_Task item_. What are the lines from the top of the entries below through the line containing "Lxshow co2 laser"? Return them exactly, both ends included, without the pictures.

_Provided material_.
═══

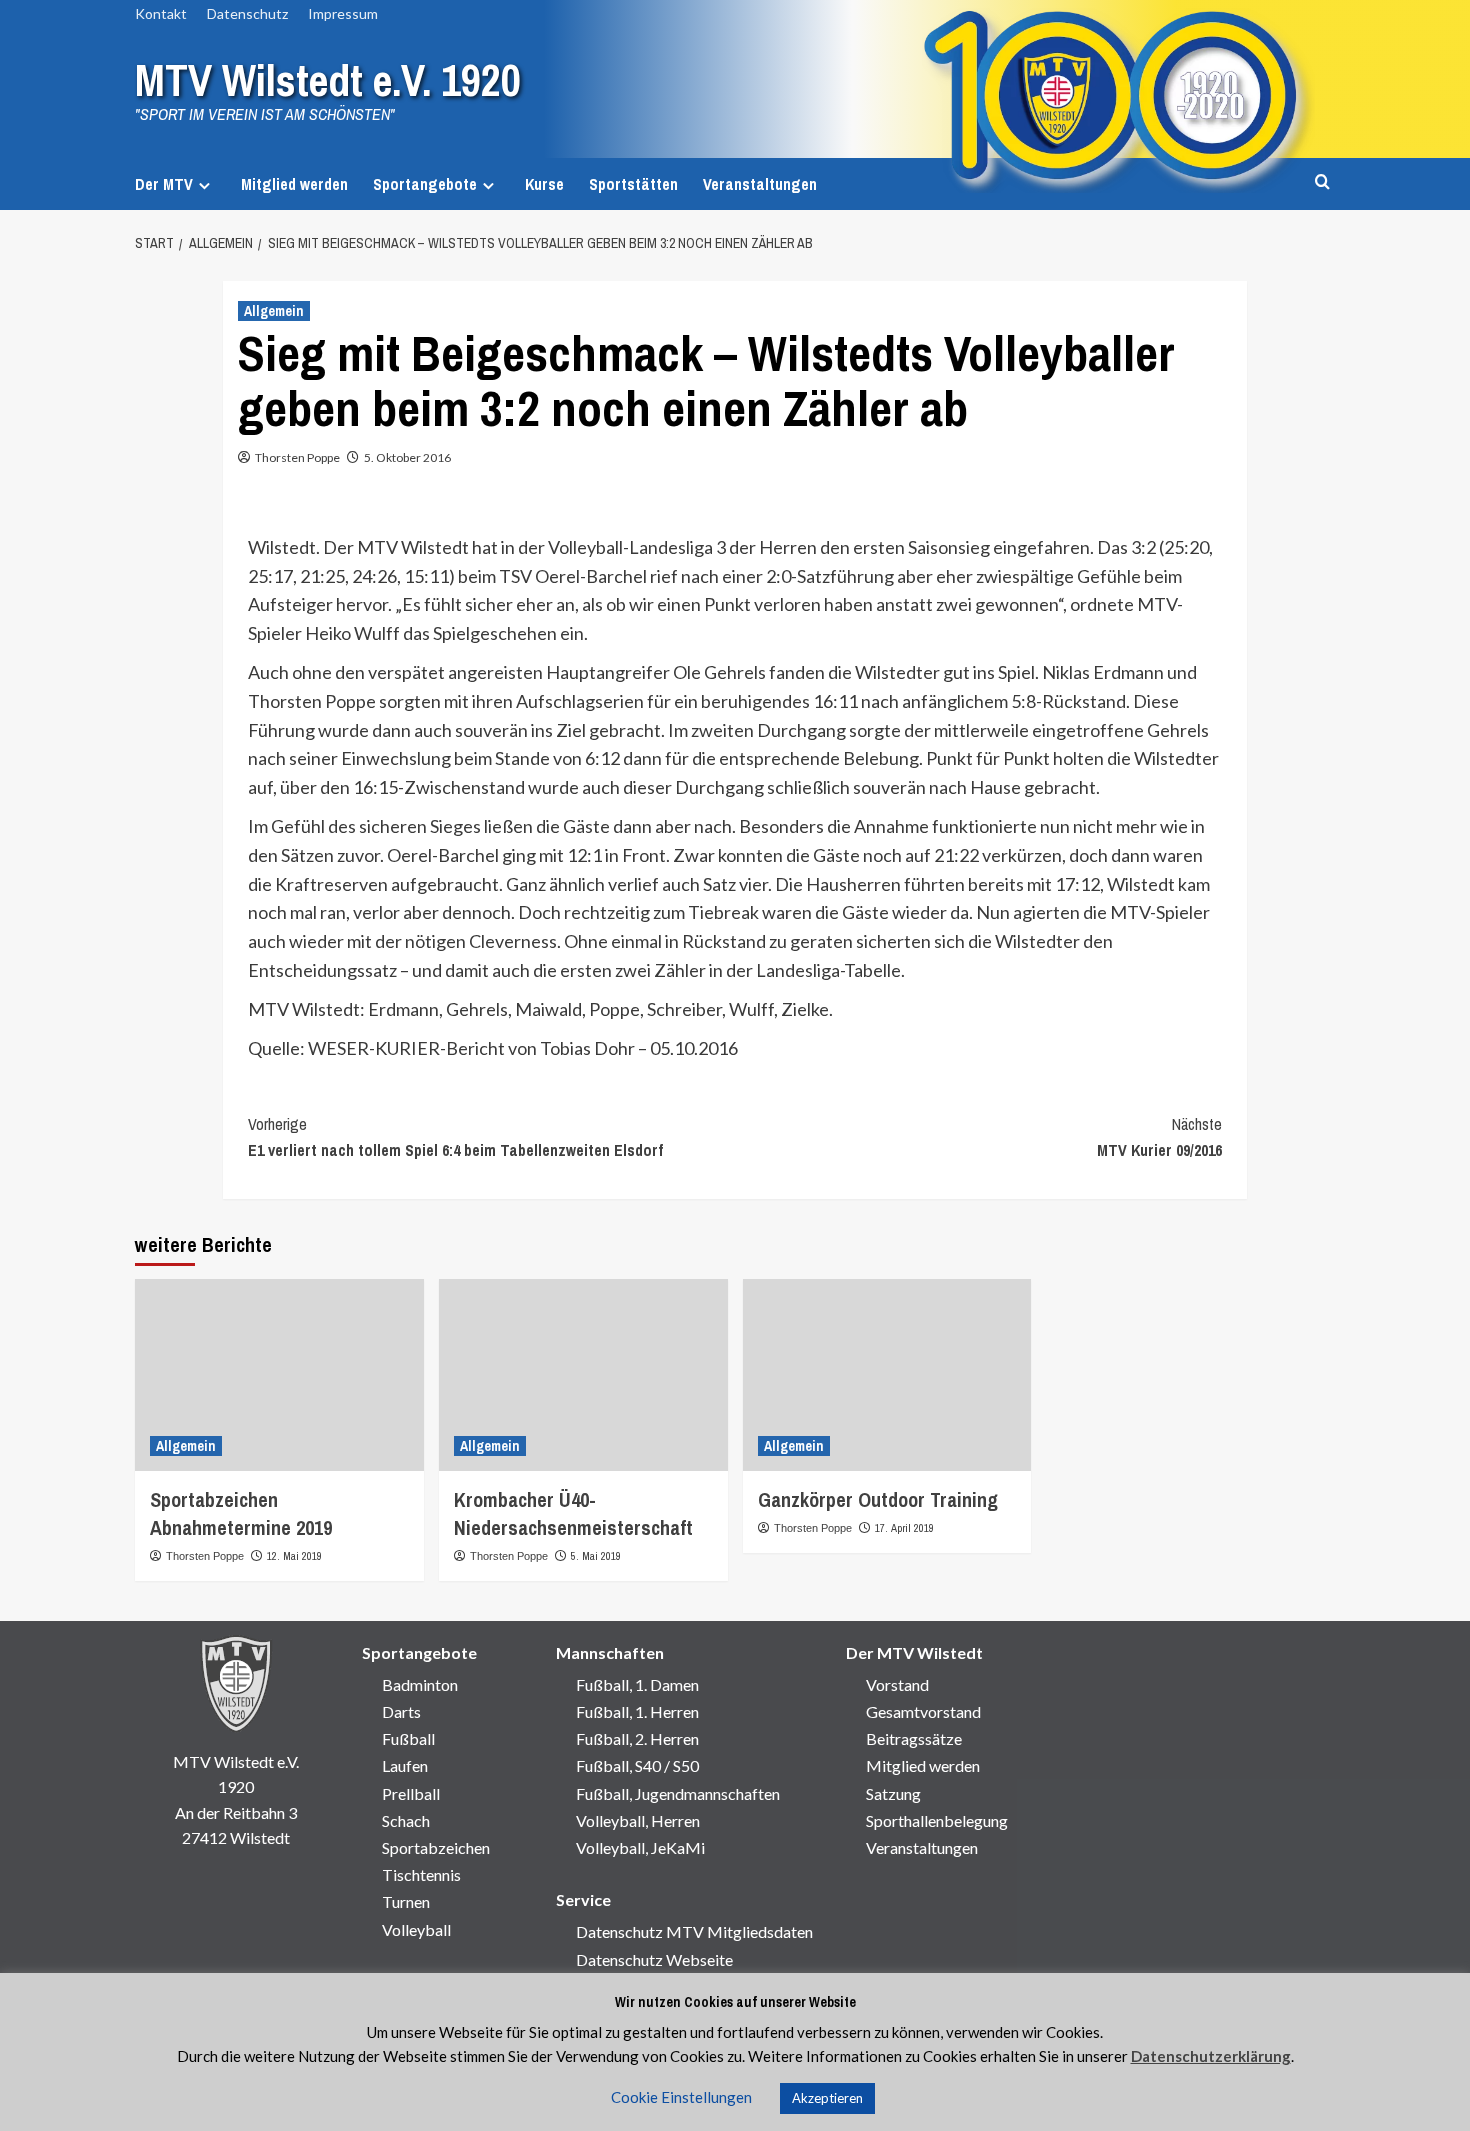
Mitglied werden (294, 184)
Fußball (408, 1738)
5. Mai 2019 (596, 1556)
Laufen (405, 1765)
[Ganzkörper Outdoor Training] (887, 1375)
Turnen (406, 1901)
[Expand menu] (204, 185)
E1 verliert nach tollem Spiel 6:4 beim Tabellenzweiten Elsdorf (455, 1137)
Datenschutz (247, 13)
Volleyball (416, 1929)
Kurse (544, 184)
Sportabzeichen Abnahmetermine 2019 (241, 1513)
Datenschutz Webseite (654, 1959)
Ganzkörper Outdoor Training (878, 1499)
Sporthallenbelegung (937, 1820)
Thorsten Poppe (297, 457)
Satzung (893, 1793)
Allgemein (274, 311)
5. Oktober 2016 (407, 457)
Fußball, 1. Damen (637, 1684)
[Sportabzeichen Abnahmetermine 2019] (279, 1375)
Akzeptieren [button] (827, 2098)
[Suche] (1322, 182)
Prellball (411, 1793)
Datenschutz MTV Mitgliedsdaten (694, 1931)
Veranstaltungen (760, 184)
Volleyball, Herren (638, 1820)
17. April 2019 (904, 1528)
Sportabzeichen (436, 1847)
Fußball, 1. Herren (637, 1711)
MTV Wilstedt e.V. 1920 (328, 80)
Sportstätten (633, 184)
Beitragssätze (914, 1738)
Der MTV (164, 184)
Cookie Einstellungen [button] (681, 2097)
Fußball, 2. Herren (637, 1738)
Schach (406, 1820)
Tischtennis (421, 1874)
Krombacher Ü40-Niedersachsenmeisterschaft (573, 1513)
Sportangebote (425, 184)
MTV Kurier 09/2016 (1159, 1137)
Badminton (420, 1684)
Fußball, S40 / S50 (637, 1765)
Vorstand (897, 1684)
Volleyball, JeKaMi (640, 1847)
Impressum (343, 13)
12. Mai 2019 (294, 1556)
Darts (401, 1711)
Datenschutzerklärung (1211, 2056)
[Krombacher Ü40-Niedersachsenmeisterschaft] (583, 1375)
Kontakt (161, 13)
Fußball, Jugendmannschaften (678, 1793)
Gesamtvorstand (923, 1711)
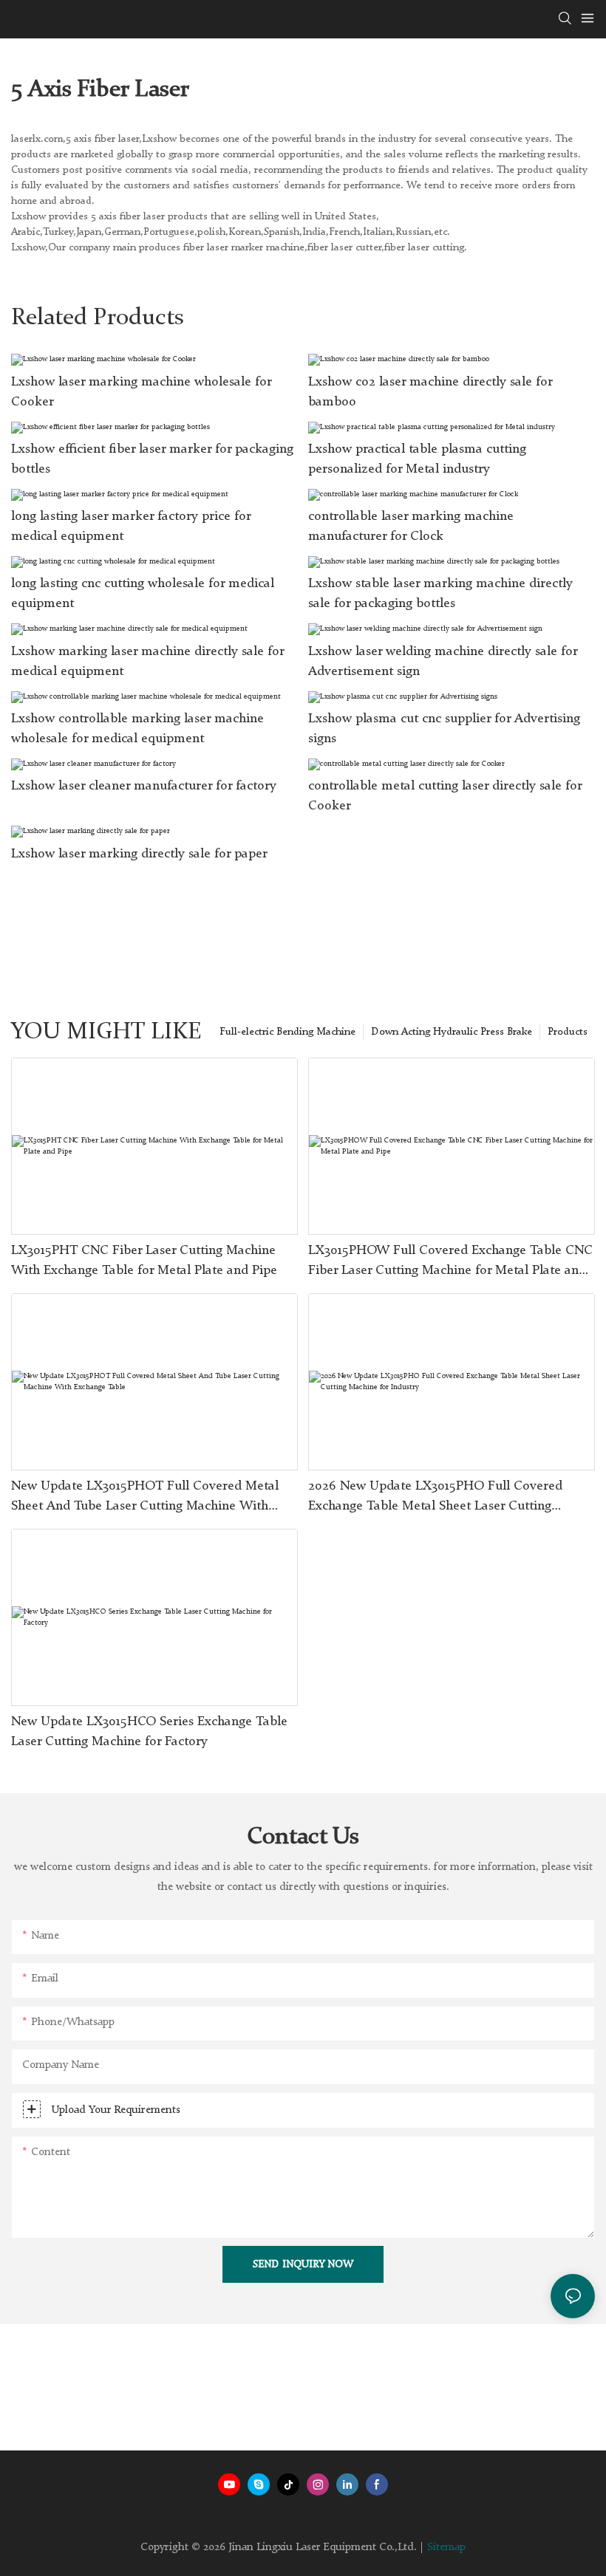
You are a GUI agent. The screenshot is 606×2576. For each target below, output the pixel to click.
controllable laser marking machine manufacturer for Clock (411, 526)
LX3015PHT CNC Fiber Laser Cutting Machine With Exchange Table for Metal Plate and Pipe (144, 1260)
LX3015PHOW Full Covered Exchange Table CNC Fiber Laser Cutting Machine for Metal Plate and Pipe (450, 1262)
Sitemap (446, 2547)
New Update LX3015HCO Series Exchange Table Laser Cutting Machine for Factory (149, 1731)
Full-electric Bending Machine (287, 1032)
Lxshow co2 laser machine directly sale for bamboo (430, 391)
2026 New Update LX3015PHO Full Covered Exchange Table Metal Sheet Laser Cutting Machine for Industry (435, 1497)
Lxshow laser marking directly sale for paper (139, 853)
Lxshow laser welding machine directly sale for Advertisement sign (442, 661)
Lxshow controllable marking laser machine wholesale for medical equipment (137, 728)
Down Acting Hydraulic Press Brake (451, 1032)
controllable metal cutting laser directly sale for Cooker (445, 795)
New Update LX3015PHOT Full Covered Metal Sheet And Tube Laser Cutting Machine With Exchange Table (145, 1497)
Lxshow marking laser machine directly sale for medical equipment (147, 661)
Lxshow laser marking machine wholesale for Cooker (141, 391)
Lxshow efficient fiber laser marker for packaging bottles (152, 459)
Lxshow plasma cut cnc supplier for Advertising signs (444, 728)
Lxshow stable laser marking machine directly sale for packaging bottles (440, 593)
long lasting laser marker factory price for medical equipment (131, 526)
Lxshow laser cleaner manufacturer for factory (143, 785)
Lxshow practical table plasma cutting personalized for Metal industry (417, 459)
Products (568, 1032)
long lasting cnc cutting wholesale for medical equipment (142, 593)
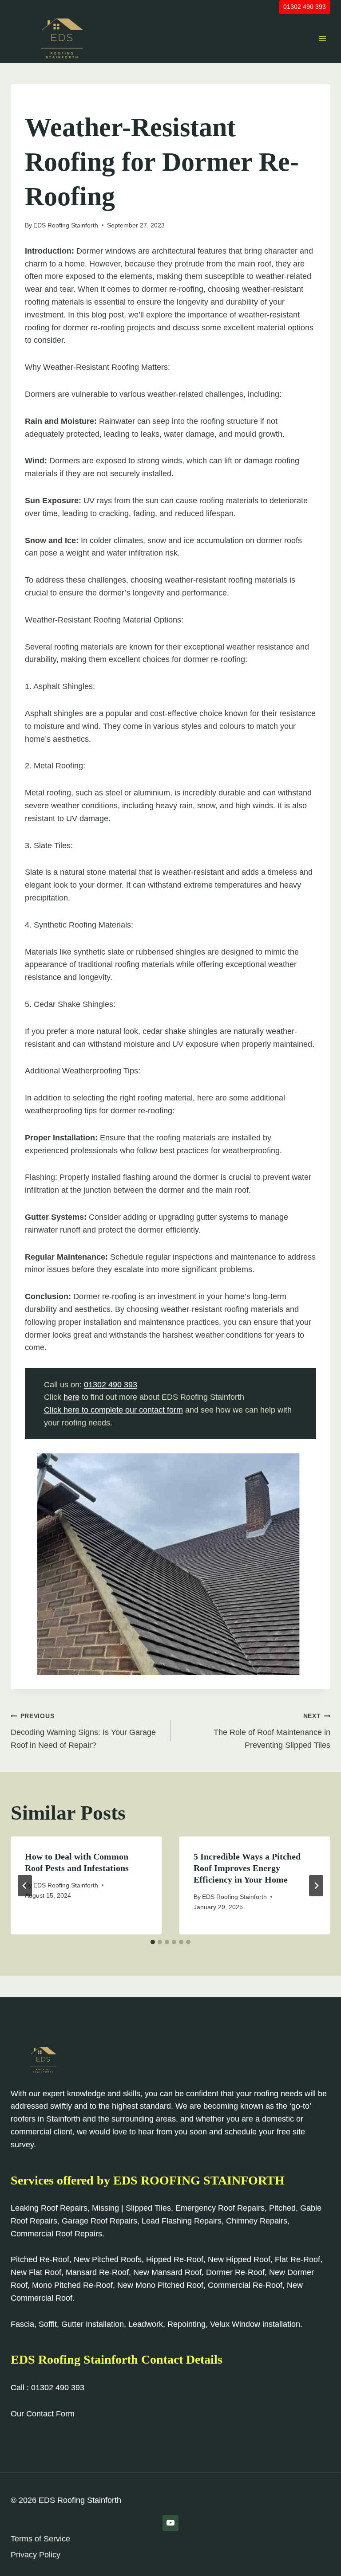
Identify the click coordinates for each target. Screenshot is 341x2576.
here (71, 1397)
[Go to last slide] (25, 1885)
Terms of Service (40, 2538)
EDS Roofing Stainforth (65, 225)
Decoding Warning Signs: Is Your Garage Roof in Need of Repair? (83, 1731)
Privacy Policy (35, 2554)
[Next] (316, 1885)
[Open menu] (322, 38)
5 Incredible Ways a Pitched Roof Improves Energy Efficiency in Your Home (247, 1868)
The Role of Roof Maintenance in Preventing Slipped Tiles (272, 1731)
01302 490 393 (304, 6)
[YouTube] (170, 2523)
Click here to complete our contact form (113, 1409)
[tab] (153, 1942)
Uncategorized (51, 103)
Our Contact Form (43, 2413)
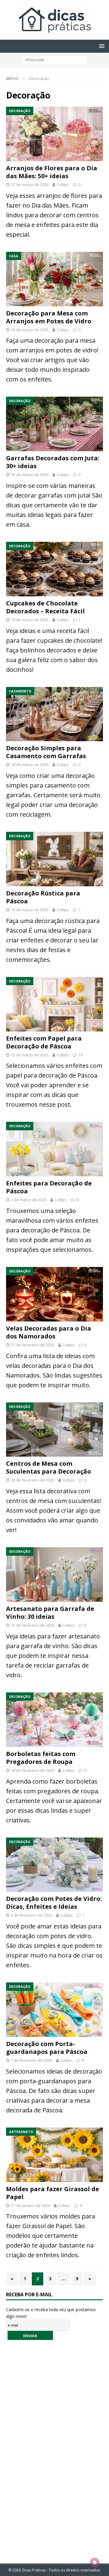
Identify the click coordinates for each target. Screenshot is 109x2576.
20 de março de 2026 (29, 474)
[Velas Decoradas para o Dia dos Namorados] (54, 1294)
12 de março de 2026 (29, 1055)
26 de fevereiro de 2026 (32, 1480)
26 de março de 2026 (29, 329)
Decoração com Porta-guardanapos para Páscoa (47, 2048)
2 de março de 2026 (28, 1199)
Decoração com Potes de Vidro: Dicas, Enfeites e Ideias (54, 1903)
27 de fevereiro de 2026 (32, 1345)
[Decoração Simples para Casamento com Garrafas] (54, 714)
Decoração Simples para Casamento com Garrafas (46, 752)
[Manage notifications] (95, 2563)
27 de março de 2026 (29, 184)
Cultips (63, 184)
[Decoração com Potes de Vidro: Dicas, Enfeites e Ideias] (54, 1865)
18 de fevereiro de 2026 (32, 1770)
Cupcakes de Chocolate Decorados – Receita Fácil (45, 607)
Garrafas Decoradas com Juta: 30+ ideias (52, 462)
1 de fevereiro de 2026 (31, 2060)
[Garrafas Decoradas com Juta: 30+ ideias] (54, 424)
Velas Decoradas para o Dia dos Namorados (48, 1332)
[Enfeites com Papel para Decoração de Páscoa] (54, 1004)
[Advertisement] (54, 2447)
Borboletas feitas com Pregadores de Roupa (40, 1758)
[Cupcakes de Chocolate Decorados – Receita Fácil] (54, 569)
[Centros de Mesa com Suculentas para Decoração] (54, 1429)
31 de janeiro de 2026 (30, 2205)
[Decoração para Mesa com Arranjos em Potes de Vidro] (54, 279)
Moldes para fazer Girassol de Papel (52, 2193)
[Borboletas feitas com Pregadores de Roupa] (54, 1719)
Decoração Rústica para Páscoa (43, 897)
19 (80, 1055)
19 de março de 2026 (29, 619)
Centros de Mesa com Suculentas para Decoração (48, 1467)
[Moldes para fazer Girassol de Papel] (54, 2155)
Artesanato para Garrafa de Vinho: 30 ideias (50, 1613)
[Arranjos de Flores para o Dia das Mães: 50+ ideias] (54, 134)
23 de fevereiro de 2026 (32, 1625)
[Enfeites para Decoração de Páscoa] (54, 1149)
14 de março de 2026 (29, 909)
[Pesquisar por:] (54, 59)
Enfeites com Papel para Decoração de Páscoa (44, 1042)
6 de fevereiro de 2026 (31, 1915)
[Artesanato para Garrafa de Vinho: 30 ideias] (54, 1574)
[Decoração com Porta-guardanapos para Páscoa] (54, 2009)
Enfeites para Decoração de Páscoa (49, 1187)
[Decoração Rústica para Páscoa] (54, 859)
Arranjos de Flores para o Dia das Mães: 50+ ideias (51, 172)
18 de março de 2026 (29, 764)
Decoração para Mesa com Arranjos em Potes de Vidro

═══

_Exercise solution_.
Mitglied werden (294, 184)
Fußball (408, 1738)
5. Mai 2019 (596, 1556)
Laufen (405, 1765)
[Ganzkörper Outdoor Training] (887, 1375)
Turnen (406, 1901)
[Expand menu] (204, 185)
E1 verliert nach tollem Spiel 6:4 beim Tabellenzweiten Elsdorf (455, 1137)
Datenschutz (247, 13)
Volleyball (416, 1929)
Kurse (544, 184)
Sportabzeichen Abnahmetermine 2019 (241, 1513)
Datenschutz Webseite (654, 1959)
Ganzkörper Outdoor Training (878, 1499)
Sporthallenbelegung (937, 1820)
Thorsten Poppe (297, 457)
Satzung (893, 1793)
Allgemein (274, 311)
5. Oktober 2016 (407, 457)
Fußball, 1. Damen (637, 1684)
[Sportabzeichen Abnahmetermine 2019] (279, 1375)
Akzeptieren [button] (827, 2098)
[Suche] (1322, 182)
Prellball (411, 1793)
Datenschutz MTV Mitgliedsdaten (694, 1931)
Veranstaltungen (760, 184)
Volleyball, Herren (638, 1820)
17. April 2019 (904, 1528)
Sportabzeichen (436, 1847)
Fußball, 1. Herren (637, 1711)
MTV Wilstedt e.V. 1920 (328, 80)
Sportstätten (633, 184)
Beitragssätze (914, 1738)
Der MTV (164, 184)
Cookie Einstellungen [button] (681, 2097)
Fußball, 2. Herren (637, 1738)
Schach (406, 1820)
Tischtennis (421, 1874)
Krombacher Ü40-Niedersachsenmeisterschaft (573, 1513)
Sportangebote (425, 184)
MTV Kurier 09/2016 (1159, 1137)
Badminton (420, 1684)
Fußball, S40 / S50 (637, 1765)
Vorstand (897, 1684)
Volleyball, JeKaMi (640, 1847)
Impressum (343, 13)
12. Mai 2019 (294, 1556)
Darts (401, 1711)
Datenschutzerklärung (1211, 2056)
[Krombacher Ü40-Niedersachsenmeisterschaft] (583, 1375)
Kontakt (161, 13)
Fußball, Jugendmannschaften (678, 1793)
Gesamtvorstand (923, 1711)
You are a GUI agent. The screenshot is 606×2576. For each target below, output the pixel to click.
controllable laser marking machine manufacturer for Clock (411, 526)
LX3015PHT CNC Fiber Laser Cutting Machine With Exchange Table for Metal Plate and Pipe (144, 1260)
LX3015PHOW Full Covered Exchange Table CNC Fiber Laser Cutting Machine for Metal Plate and Pipe (450, 1262)
Sitemap (446, 2547)
New Update LX3015HCO Series Exchange Table Laser Cutting Machine for Factory (149, 1731)
Full-electric Bending Machine (287, 1032)
Lxshow co2 laser machine directly sale for bamboo (430, 391)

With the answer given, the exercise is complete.